If you have already started gardening, the best form of watering applicable to you is the use of a soaker hose. This kind of watering ensures that you soak the garden without splashing about and leading to the displacement of seeds or the weakening of young plants. However, this is not the best form of irrigation. As such, if you are starting your garden, look into the installation of drip irrigation. Using drips not only helps you gauge the amount of water spent on your garden but it also ensures that you use minimal time.

Barrier

A raised garden bed should offer you convenience in that you shouldn’t have to deal with challenges such as weeds and roots. The use of a block at the bottom of the bed ensures that unwanted roots stay out, thus protecting your soil from contamination and reducing the time spent weeding. Suppose you already have your garden up and running, the best thing to do is to excavate the raised garden, place a barrier and refill it. It may feel like a lot of work, but it will save you a lot of maintenance work in the future. Suitable materials for this process include old carpets, cardboard, and weed barriers, among others.

Compost

If you have ever gardened in a container, then you know that soil eventually starts losing its nutrients, thus calling for a top-up. It is the same case with raised garden beds which require that you apply a top dress each year. A layer or two of compost will do the trick, and it is best carried out during spring before you begin the planting season. In this way, your garden will retain its productivity.

Direct Compost

Compost is an exceptional way to add nutrients to your soil, and there are tons of methods you can use to do this without having to resort to a compost pile. Consider methods such as trench composting and worm tubes for more convenient composting with excellent results.

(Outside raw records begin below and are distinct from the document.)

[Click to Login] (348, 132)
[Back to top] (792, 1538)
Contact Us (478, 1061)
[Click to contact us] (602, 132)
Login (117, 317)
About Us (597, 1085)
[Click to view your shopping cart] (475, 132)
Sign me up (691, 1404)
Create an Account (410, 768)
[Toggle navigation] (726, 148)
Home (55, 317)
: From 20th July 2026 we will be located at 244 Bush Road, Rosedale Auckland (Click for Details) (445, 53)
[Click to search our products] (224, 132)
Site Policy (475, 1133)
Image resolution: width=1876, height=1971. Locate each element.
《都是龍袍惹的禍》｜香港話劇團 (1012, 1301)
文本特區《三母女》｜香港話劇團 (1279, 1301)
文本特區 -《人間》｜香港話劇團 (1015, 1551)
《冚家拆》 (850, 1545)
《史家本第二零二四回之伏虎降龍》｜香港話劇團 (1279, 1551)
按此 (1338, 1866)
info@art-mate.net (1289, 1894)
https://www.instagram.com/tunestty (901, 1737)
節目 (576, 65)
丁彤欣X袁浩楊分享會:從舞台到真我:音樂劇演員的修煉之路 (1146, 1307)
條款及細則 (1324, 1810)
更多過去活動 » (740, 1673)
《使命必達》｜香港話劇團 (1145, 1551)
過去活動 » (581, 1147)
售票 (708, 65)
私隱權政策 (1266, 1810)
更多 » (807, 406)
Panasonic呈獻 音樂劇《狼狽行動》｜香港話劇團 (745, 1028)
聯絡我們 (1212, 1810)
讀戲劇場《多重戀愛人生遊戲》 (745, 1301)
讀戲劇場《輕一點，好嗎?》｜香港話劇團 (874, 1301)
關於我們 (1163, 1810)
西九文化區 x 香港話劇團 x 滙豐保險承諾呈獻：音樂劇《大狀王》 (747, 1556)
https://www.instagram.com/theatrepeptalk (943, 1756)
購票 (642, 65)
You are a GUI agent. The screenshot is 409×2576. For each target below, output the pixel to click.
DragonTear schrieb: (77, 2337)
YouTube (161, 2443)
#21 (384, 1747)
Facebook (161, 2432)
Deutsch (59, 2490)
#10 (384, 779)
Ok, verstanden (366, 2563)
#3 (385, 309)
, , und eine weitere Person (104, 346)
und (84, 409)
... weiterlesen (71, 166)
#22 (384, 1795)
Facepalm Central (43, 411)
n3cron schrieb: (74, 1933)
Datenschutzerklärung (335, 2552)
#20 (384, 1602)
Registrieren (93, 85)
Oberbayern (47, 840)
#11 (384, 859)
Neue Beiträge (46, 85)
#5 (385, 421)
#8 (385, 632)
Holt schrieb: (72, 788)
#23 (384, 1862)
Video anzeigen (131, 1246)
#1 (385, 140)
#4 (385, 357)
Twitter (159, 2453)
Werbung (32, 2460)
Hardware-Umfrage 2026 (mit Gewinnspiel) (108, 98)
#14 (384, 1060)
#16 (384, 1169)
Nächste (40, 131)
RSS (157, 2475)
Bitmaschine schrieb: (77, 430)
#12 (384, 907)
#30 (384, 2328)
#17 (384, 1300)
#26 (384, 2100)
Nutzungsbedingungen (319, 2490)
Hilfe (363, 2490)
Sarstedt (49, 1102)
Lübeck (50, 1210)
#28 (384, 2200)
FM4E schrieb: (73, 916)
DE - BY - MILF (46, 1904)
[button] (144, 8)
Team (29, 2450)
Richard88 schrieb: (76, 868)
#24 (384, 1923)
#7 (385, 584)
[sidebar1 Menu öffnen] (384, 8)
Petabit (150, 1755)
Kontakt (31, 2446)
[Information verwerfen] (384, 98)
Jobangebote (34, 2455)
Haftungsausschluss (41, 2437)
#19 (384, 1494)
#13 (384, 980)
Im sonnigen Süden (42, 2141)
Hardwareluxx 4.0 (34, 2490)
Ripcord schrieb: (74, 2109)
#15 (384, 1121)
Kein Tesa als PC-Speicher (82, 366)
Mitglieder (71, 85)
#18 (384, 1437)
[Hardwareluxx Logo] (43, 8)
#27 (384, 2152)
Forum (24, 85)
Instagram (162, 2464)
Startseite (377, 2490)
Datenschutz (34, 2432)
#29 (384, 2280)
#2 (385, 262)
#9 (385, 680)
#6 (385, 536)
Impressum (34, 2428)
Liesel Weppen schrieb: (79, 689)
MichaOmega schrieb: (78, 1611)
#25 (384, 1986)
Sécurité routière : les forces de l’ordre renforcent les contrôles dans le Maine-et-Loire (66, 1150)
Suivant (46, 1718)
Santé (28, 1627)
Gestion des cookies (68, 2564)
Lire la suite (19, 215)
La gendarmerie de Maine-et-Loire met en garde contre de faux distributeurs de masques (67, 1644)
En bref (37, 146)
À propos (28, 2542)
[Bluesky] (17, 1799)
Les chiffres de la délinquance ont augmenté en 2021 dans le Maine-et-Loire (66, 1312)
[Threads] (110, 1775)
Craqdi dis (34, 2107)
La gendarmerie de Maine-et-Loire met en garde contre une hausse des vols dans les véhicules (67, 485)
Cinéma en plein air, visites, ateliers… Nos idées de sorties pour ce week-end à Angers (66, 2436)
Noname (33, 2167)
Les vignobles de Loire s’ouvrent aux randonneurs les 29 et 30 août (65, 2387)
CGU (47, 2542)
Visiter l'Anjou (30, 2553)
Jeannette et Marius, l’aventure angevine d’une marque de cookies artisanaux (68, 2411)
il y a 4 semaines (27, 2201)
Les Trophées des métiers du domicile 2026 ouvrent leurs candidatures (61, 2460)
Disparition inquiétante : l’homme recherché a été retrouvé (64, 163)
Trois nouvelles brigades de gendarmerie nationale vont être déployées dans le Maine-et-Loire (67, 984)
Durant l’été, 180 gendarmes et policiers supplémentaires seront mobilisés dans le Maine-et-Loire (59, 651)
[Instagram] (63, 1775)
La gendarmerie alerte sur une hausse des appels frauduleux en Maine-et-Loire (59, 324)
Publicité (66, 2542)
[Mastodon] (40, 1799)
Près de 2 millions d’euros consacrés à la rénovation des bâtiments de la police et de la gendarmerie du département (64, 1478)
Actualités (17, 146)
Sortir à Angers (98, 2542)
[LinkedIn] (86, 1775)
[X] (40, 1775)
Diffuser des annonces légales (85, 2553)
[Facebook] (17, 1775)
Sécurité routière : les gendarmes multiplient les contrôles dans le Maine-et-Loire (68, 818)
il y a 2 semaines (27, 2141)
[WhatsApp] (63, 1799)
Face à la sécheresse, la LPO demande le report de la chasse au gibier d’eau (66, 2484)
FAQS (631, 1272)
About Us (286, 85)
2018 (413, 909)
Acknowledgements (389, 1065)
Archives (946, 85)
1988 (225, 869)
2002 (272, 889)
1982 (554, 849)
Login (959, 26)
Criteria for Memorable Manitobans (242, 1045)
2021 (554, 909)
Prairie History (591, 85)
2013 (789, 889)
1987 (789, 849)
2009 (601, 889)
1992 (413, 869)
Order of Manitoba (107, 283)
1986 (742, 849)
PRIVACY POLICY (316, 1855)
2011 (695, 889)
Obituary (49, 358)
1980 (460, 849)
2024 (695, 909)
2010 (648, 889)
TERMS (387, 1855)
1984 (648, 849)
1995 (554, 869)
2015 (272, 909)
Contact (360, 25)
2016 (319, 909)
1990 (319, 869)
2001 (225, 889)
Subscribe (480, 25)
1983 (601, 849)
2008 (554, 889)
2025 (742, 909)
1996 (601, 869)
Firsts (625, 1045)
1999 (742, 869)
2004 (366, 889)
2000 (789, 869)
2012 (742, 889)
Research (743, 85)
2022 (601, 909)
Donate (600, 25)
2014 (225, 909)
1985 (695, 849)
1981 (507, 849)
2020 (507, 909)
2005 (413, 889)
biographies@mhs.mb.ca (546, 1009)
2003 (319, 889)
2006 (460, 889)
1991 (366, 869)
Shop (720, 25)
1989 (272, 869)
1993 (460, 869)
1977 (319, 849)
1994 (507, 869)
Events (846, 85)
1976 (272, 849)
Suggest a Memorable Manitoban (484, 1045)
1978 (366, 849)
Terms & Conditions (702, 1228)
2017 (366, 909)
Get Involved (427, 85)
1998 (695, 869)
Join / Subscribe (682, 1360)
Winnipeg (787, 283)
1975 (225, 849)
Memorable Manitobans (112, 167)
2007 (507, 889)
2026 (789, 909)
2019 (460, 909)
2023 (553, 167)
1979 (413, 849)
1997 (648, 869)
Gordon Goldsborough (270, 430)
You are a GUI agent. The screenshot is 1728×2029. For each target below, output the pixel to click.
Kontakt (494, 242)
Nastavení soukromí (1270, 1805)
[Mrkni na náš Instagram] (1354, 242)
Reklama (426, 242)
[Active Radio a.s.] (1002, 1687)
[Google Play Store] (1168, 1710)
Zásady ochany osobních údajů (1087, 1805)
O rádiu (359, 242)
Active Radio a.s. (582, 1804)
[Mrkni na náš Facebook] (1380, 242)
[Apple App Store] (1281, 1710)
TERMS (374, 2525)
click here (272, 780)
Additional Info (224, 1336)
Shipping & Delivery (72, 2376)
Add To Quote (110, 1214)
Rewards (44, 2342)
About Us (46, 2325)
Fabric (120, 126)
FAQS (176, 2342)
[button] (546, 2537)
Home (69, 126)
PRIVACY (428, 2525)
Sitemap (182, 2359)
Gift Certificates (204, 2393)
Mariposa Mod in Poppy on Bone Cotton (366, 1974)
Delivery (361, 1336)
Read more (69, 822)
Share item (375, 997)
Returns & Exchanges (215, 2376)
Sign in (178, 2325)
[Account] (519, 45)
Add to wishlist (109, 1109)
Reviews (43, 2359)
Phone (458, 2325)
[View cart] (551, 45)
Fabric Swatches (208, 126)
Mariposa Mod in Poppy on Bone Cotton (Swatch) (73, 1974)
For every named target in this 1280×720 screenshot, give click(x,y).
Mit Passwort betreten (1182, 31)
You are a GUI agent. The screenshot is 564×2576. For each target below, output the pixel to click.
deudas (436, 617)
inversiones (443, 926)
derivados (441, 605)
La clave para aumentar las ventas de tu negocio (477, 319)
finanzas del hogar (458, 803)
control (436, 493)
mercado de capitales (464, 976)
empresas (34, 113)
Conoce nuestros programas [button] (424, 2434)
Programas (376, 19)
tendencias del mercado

Maintaining garden bed soil requires that you protect it from harsh weather and weed invasion and that you provide it with adequate nutrients and moisture. With these tips, you will be in a position to reap the optimum benefits from your garden.

Season Extension

Though seasons are often the determinants of when you can plant and harvest your crops, you are free to make use of some planning methods such as a cold frame and low tunnel. These systems can enable you to plant your crops much earlier in the season or move your planting period to late in the season. They also protect your crops from harsh weather conditions, and they ensure that you have minimal work to do.